Differential involvement of the canonical and noncanonical inflammasomes in the immune response against infection by the periodontal bacteria Porphyromonas gingivalis and Fusobacterium nucleatum

We examined the involvement of the P2 x7 receptor and the canonical and noncanonical inflammasomes in the control of single-species or dual-species infection by the periodontal bacteria Porphyromonas gingivalis and Fusobacterium nucleatum in cells and mice. Stimulation of the P2 x7 receptor leads to activation of the canonical NLRP3 inflammasome and activation of caspase-1, which leads to cleavage of pro-IL-1 beta to IL-1 beta, a key cytokine in the host inflammatory response in periodontal disease. The non-canonical inflammasome pathway involves caspase-11. Thus, wildtype (WT), P2 x7(-/-), caspase-11(-/-) and caspase-1/11(-/-) mice were co-infected with both bacterial species.

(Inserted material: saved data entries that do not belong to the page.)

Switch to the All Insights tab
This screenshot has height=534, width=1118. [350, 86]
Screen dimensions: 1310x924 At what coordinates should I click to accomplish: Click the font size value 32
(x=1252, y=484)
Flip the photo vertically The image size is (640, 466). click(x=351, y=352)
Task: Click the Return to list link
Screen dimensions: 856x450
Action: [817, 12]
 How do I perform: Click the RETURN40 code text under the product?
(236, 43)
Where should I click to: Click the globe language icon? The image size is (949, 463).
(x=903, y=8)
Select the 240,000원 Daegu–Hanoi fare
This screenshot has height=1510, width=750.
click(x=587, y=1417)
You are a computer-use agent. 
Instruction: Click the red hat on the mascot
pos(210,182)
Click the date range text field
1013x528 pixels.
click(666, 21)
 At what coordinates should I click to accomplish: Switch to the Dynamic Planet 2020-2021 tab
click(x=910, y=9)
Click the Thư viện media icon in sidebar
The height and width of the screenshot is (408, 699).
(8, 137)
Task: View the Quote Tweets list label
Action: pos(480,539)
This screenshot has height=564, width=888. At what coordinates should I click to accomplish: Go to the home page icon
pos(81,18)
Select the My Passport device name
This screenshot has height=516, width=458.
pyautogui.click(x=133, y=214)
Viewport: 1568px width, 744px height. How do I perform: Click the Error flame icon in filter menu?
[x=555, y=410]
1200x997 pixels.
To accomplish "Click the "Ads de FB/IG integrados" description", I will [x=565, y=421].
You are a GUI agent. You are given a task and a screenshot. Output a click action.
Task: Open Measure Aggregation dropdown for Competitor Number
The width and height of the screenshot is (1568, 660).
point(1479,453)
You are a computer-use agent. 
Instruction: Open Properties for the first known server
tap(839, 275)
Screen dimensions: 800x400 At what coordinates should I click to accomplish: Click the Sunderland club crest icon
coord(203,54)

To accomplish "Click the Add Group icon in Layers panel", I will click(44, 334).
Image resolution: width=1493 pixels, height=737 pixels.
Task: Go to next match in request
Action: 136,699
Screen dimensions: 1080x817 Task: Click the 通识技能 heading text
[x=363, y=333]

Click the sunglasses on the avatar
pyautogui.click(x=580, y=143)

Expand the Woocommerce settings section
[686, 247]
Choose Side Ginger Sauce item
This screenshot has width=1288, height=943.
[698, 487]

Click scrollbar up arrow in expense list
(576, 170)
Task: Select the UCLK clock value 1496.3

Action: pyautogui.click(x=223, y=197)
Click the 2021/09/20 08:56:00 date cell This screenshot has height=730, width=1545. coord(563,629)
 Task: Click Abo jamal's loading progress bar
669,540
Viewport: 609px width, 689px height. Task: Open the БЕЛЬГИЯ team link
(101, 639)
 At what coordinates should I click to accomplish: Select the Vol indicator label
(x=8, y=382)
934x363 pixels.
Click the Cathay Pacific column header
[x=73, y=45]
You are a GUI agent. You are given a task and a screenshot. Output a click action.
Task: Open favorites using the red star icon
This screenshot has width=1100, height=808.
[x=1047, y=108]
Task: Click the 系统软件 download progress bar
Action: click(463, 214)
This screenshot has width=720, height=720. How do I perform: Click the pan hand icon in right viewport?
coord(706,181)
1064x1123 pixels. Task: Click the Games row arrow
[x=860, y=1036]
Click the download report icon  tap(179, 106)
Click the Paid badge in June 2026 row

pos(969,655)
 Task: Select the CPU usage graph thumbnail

In parallel, bone marrow-derived macrophages (BMDMs) from WT mice and the different knockout mice were infected with P. gingivalis and/or F. nucleatum, and treated or not with extracellular ATP, which is recognized by P2 x7. F. nucleatum infection alone promoted secretion of IL-1 beta in BMDMs. Conversely, the canonical pathway involving P2 x7 and caspase-1 was necessary for secretion of IL-1 beta in BMDMs infected with P. gingivalis and in the mandible of mice coinfected with P. gingivalis and F. nucleatum. The P2 x7 pathway can limit bacterial load in single-species and dual-species infection with P. gingivalis and F. nucleatum in BMDMs and in mice. The non-canonical pathway involving caspase-11 was required for secretion of IL-1 beta induced by F. nucleatum infection in BMDMs, without treatment with ATP. Caspase-11 was also required for induction of cell death during infection with F. nucleatum and contributed to limiting bacterial load during F. nucleatum infection in BMDMs and in the gingival tissue of mice coinfected with P. gingivalis and F. nucleatum. Together, these data suggest that the P2 x7-caspase-1 and caspase-11 pathways are involved in the immune response against infection by P. gingivalis and F. nucleatum, respectively.

Automated summary

This study demonstrated the involvement of the P2 x7-caspase-1 and caspase-11 pathways in the immune response against infection by periodontal bacteria, Porphyromonas gingivalis and Fusobacterium nucleatum, respectively.